Different Nature of Gaps:

1. Common Gaps:

Common Gaps
Source: Trading Fuel | Research Team

Common gaps generally occur in calm and quiet markets, rather than trending markets.

Most of the time you will find a slight increase in volume on the day of a common gap which will decrease to average volume in the following days.

After a common gap, there is an absence of new highs and new lows represent the lack of bullish and bearish sentiment respectively.

These gaps tend to occur in a sideways market.

Common gaps tend to close rapidly within a few days after they occur.

2. Breakaway (or Breakout) Gaps:

Breakaway (or Breakout) Gaps
Source: Trading Fuel | Research Team

These gaps are also related to sideways price action momentum. 

Breakaway gaps develop once the price action momentum gets completed in the structure and then the price break the resistance level with heavy volume.

Breakaway gaps signify a major change in crowd psychology.

You should not be expecting these gaps to be closed within a relatively short time.

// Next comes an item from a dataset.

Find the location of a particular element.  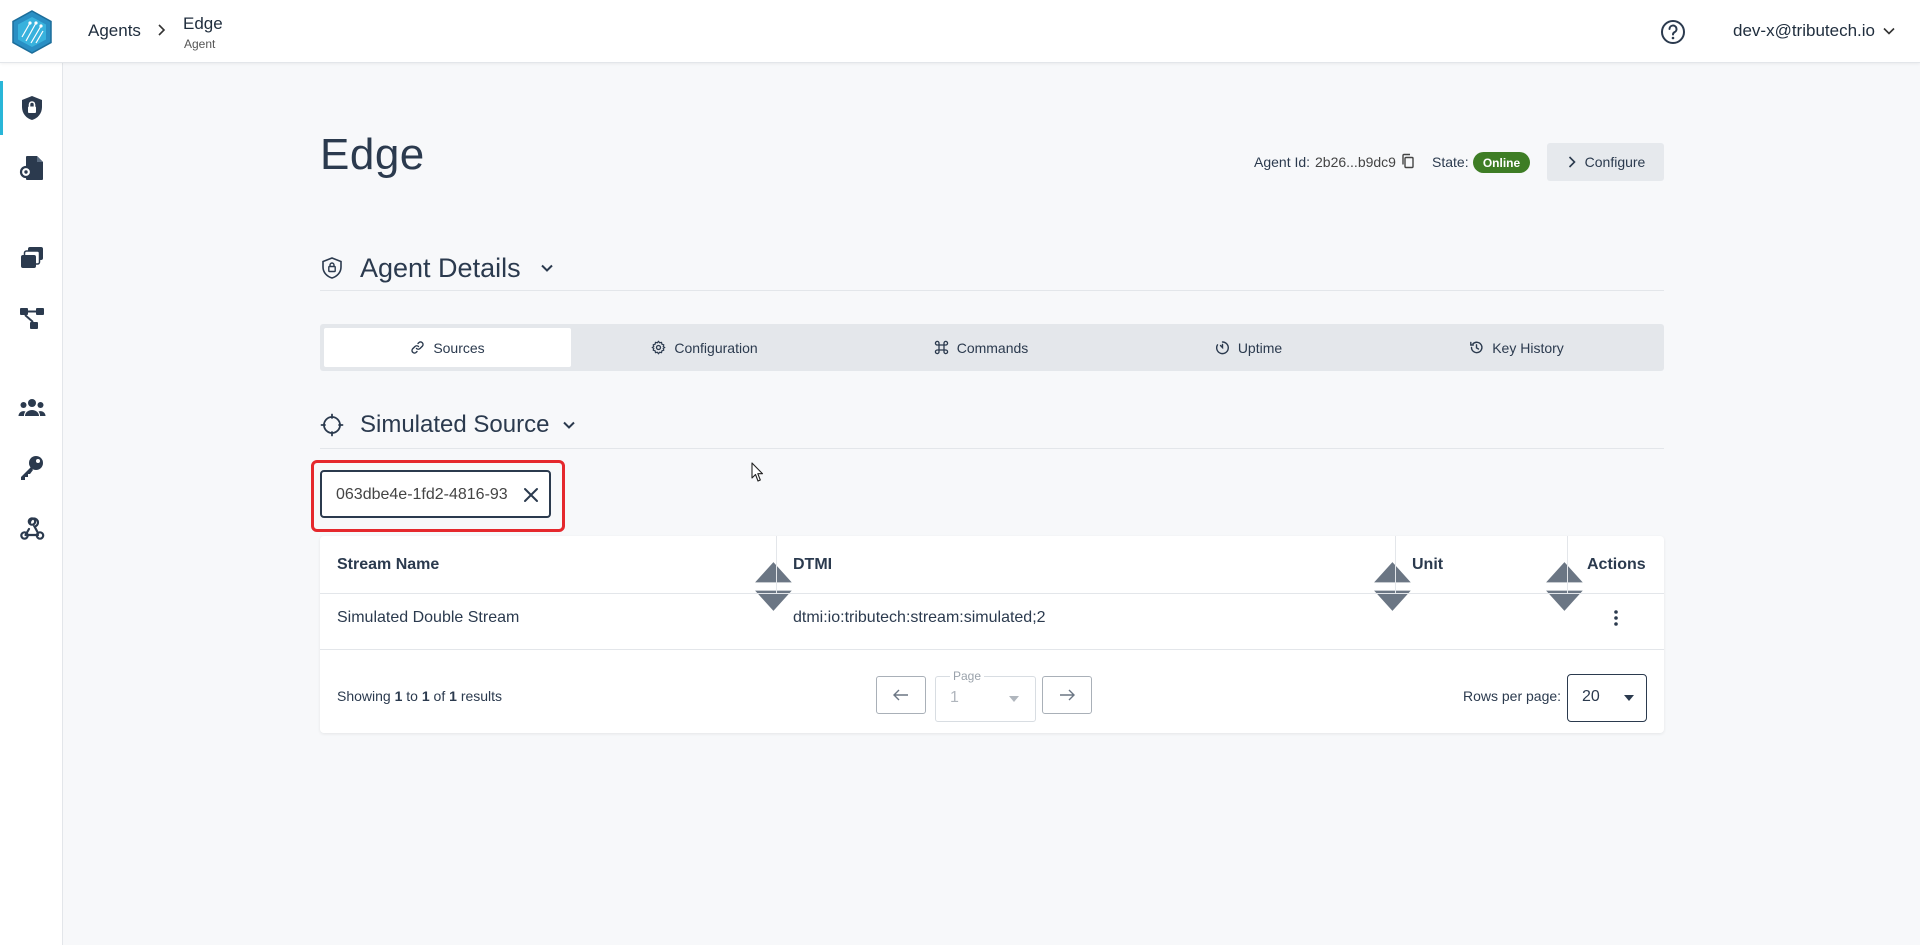

agent-id-label: Agent Id: is located at coordinates (1282, 162).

3. Continuation or Runaway Gaps:

Continuation or Runaway Gaps
Source: Trading Fuel | Research Team

Runaways gaps occur in the middle of a strong trend, which can be an uptrend or downtrend, depend on it is making higher highs or lower lows without filling the gap.

Runaway’s gaps are similar to breakaway gaps; the only difference is in their location.

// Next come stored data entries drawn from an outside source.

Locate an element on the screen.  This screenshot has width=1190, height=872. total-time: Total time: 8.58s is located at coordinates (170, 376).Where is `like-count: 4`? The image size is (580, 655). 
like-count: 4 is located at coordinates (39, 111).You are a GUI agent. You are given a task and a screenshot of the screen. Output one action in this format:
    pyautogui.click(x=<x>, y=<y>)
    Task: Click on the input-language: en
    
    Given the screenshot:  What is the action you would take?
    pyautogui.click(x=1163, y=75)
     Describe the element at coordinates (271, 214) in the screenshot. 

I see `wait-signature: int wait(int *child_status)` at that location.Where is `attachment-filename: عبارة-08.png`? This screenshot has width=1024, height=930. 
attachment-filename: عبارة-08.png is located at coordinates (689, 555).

Most of the time it occurs in the middle of a trend rather than at the start of the trend.

Runaway’s gap signifies a further continuation of the move.

Runaway’s gaps are also called “Measuring Gaps“.

4. Exhaustion Gaps:

Exhaustion gaps
Source: Trading Fuel | Research Team

These gaps appear at the end of trends just like runaway gaps.

These gaps tend to get filled quickly, as these are associated with quick advances or declines.

During uptrends after makes a new high, then any price gap might exhaust the buying pressure, and new seller came to dominate the market as a result of which such gap set filler very easily. It is confirmed only when prices reverse and close.

Gap Theory Trading Strategies for buy:

  1. An exhaustion gap — a new high form by price while making a higher high, it’s a sign of a lack of momentum. The downtrend is over: Cover shorts immediately.
  2. A continuation gap in an uptrend– Go long, with a stop a few ticks below the gap’s upper range.
  3. A common gap in the middle of a sideways zone closed the next day– No action was recommended.
  4. A breakaway gap–Go long and place a protective stop a few ticks below the gap’s lower range.

Summary:

  • On the gap-up day, the opening price must be higher than the closing of the previous day and higher than the previous day’s high.
  • On gap-up day each time price retraced back to the previous day closing price the buying force i.e. the buyer will dominate the seller.
  • On gap-up day each time, the high will be touched or the new high will be created the seller will dominate the buyer.
  • This action should end positively.
  • A similar condition holds good for a gap down. However, this kind of condition is not true in the partial gap up or gap down market.